Estimate the number of lines in a file.
Project description
lcw is like wc -l but faster, less precise, and equally accurate.
usage: lcw [-h] [--sample-size N] [--page-size PAGE_SIZE] [--just-ml] file Estimate how many lines are in a file. positional arguments: file optional arguments: -h, --help show this help message and exit --sample-size N, -n N How many pages to count (default: 1000) --page-size PAGE_SIZE, -p PAGE_SIZE Size of an observation (default: 16384) --just-ml, -j Only print the maximum likelihood estimate (default: False)
Speed
It’s faster than wc -l on big files.
$ wc -c big-file.csv 1071895374 big-file.csv $ time lcw big-file.csv 2386238 ± 22903 lines (99% confidence) real 0m0.172s user 0m0.140s sys 0m0.027s $ time wc -l big-file.csv 2388430 big-file.csv real 0m1.379s user 0m1.170s sys 0m0.197s
Math
lcw uses elementary statistics to perform unbiased estimates of the number of lines in a file. It takes a random sample of “pages” within the file and counts how many newlines are in each page.

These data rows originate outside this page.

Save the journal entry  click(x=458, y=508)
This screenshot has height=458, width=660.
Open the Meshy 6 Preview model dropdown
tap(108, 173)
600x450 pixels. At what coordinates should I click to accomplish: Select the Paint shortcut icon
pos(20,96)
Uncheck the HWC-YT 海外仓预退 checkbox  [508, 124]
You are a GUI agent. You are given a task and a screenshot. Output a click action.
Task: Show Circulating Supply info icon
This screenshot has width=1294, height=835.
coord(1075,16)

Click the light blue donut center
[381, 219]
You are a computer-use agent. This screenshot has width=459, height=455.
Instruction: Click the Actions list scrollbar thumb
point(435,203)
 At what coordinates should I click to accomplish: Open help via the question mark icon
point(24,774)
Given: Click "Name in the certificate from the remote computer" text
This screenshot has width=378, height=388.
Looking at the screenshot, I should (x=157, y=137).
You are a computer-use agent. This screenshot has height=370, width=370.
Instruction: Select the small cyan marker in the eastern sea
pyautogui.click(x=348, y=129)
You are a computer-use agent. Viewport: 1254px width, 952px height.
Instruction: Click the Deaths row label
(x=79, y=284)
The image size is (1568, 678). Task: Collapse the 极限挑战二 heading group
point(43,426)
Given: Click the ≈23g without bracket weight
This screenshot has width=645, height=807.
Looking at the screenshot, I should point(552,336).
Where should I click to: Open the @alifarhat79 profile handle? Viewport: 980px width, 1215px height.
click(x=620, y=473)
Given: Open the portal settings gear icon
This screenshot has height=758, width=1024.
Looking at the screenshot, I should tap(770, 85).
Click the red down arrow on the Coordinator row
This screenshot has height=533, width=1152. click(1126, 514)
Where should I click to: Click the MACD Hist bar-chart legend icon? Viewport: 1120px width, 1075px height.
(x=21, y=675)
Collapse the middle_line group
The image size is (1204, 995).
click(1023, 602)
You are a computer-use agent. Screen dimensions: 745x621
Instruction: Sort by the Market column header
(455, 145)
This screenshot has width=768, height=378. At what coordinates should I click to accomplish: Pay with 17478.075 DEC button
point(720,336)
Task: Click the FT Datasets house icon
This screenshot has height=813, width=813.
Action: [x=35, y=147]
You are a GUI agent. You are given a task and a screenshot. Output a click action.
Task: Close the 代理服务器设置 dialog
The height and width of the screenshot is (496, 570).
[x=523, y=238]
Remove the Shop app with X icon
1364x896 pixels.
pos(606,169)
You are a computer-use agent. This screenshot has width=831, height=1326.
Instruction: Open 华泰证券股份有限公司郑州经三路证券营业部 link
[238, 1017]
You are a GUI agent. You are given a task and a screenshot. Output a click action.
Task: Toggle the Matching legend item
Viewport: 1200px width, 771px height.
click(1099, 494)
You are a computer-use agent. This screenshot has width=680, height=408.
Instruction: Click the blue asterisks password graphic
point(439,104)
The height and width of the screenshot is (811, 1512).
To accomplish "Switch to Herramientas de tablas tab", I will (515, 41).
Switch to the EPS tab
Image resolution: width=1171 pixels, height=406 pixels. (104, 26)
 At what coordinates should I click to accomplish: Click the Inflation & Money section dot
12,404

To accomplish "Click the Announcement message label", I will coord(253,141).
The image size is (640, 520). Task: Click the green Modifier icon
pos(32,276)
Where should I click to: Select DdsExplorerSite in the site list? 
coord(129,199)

It multiplies the average count by the number of pages in the file in order to get its best guess at the number of lines in the file (the maximum likelihood estimate) and then computes a 99% normal confidence interval, applying a finite population correction for the estimate the standard deviation of sample totals.
Tuning
It is best to use the page size that your storage medium uses; modern storage media read entire pages at once, so using a page size that is too small will be bad for performance.
The sample size is set with -n, and typical rules of thumb say that this should be at least 20 for the confidence level to be valid. The page size is set with -p and should be something like 2048, 4096, 8192, or 16384.